日本の社会の晩婚化はここ20年位で随分進んだ。僕らの世代(今50歳代)では男は30歳前後、女は30歳ちょっと前くらいが「結婚適齢期」とされていて、それをアタリマエのことだと信じきっていて、男も女も「そういうもんだ」と思っていた。その結婚というのは、それまで全然違う環境で生まれ育ってきた「他人」の異性と生活を共にする訳で、「自分の家庭を持つ=社会的に一人前になる」ということと同義だった。今は男も女も30過ぎてから、そろそろ結婚でもするか、って感じ。女性が出産するのも35歳くらいは全然珍しくない。その昔は○高(高齢初産)なんて言われていたのに。一言で言えば結婚観=家族の価値観が多様化している。

様々な社会システムが、そういう「典型的&一般的な家庭」単位のライフスタイルを基盤としてきた訳だから、それがここまで激変してしまえば、社会保障のスキームをアジャストするのが大変なことは容易に想像がつく。この「男女の晩婚化」「社会の少子化」についての社会学的、心理学的、経済学的・・・など様々な分野での研究分析は多数あって、それはそれとして興味深いのだけれど、それだけ深刻且つ重要な問題ということだ。

話が逸れた。

僕の周りにも結婚していない男女がたくさんいる。結婚「できない」のではない。結婚するという選択をあえて「しない」、ないしは、それほど気合いを入れてする気がない。結婚に対する幻想もないし「おひとりさま」の気楽さを選択する。特に男性の場合にはその傾向がある。女性の場合には妊娠出産というイベントを考慮して「婚活」という言葉もあるけれど(男には通常ない)、そういう時期を過ぎてしまうと「どうでも良くなってしまう」ようなのだ。仕事の収入は自分だけのために使えるし、そこそこ貯蓄もあって住むマンションも持っている。食事は外食、コンビニが便利だし気楽。彼女がいればそれはそれでいいし、ある年齢に至ると「恋愛なんて面倒くさいことはヤだ(笑)」ということになるみたいだ。

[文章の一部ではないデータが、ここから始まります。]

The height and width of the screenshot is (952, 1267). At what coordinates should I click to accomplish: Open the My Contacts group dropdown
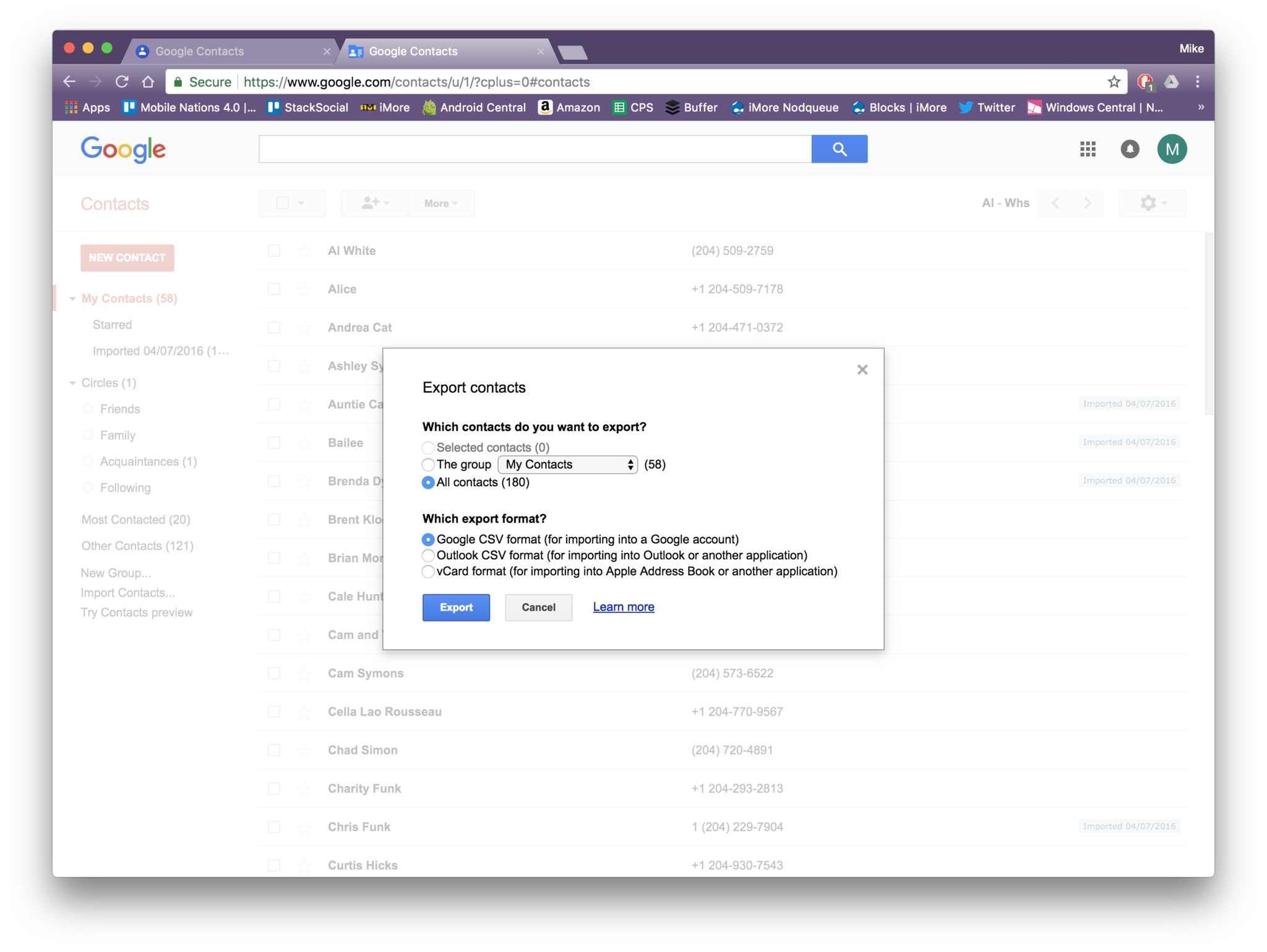(567, 465)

親戚筋で相談を受けている45歳男(僕の弟みたいな感じ)がいて、このところそのお相手探しをしているのだ。ちゃんとした大学の大学院を修了しているし、身長180cm位でスタイルもいいし見た目だって悪くない。全然おっさんぽくない。性格も礼儀正しく優しいヤツで、みんな「なんでこの人が独身なの?」と首を傾げている。ホモでもない(笑)し。ただ、若い頃から肉食系じゃないのだな。そんな彼曰く、気がついたら35歳で独身。あれれ?と思っているうちに40歳を過ぎた。40歳過ぎるまでは縁談もあったけれど、さすがにこの歳になると縁談もないとのこと。逆に、「もういいや、現状に不満もないし・・・面倒くさいし」という感覚なんだそうな。そーだよな、そーだろうな。彼の状況がわかるだけに一肌脱いでみるか?と、思ったりして。余計なお世話にならない程度でね。